In recent weeks, we received many reports of 'spoofing'. In spoofing, scammers assume a different identity to gain your trust. The scammer pretends to be your bank, a government department, your mutual insurance company or another well-known organisation. Stay on your guard!
Spoofing a phone number
You get a call from a number recognised by your phone. The person calling you claims to be an employee of an organisation you know, but turns out to be a scammer. There are currently cases of such calls appearing to come from the police, your bank or your mutual insurance company.
An employee of a mutual insurance company describes the attempted scam as follows:
The victims are called from a spoofed number 03 500 00 86 and the person states that he is an employee of the health insurance fund and instructs them to call the following payment number in connection with a questionnaire from the health insurance fund and ask for Christine Leblanc. This is a high-cost number (up to 2 euros/minute) and they then keep you on the line for 10 minutes with a medical questionnaire. They indicate after 9 minutes that Proximus will disconnect the line and that you should call back. Needless to say, the charges add up if you stay on the line for a long time with these scammers.
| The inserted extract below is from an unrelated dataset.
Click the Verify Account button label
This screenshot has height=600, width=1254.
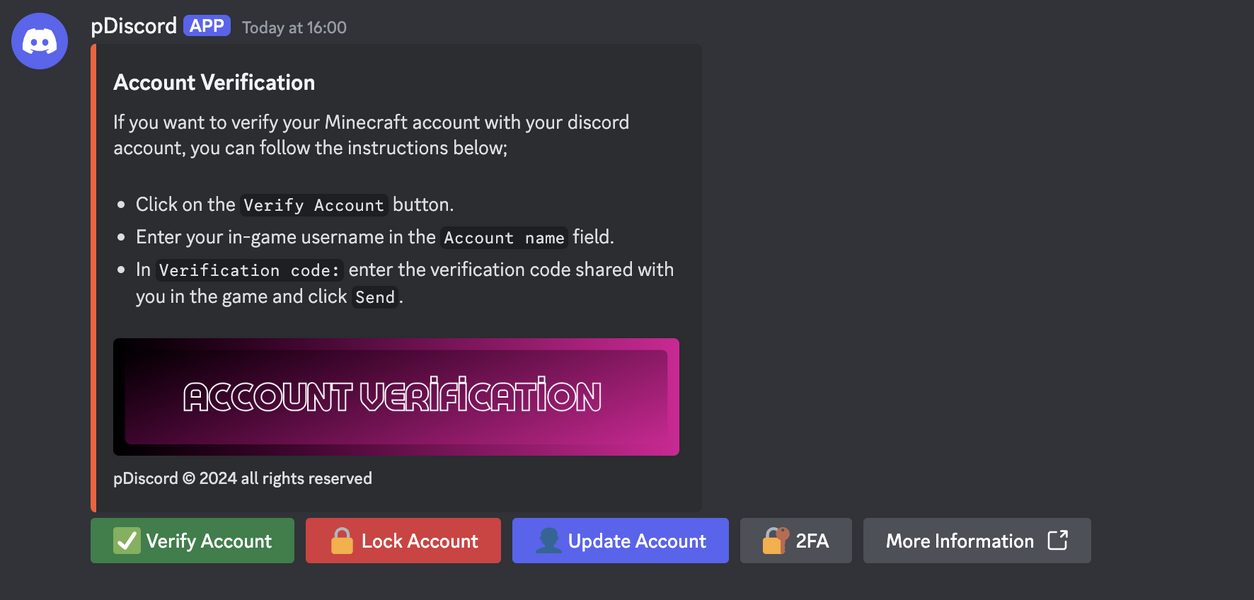(209, 541)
Spoofing an e-mail address
We are currently seeing several phishing messages popping up where the sender's e-mail address has been spoofed. Sometimes this way, the message really seems to come from the government, a bank or even yourself.
Do you get a message or call from an organisation you know?
Don't be fooled. Not sure if the message or call is genuine?
Then contact the organisation or bank: call them on the number you know or check their website (not by clicking on the link in the message, but by going through a search engine yourself).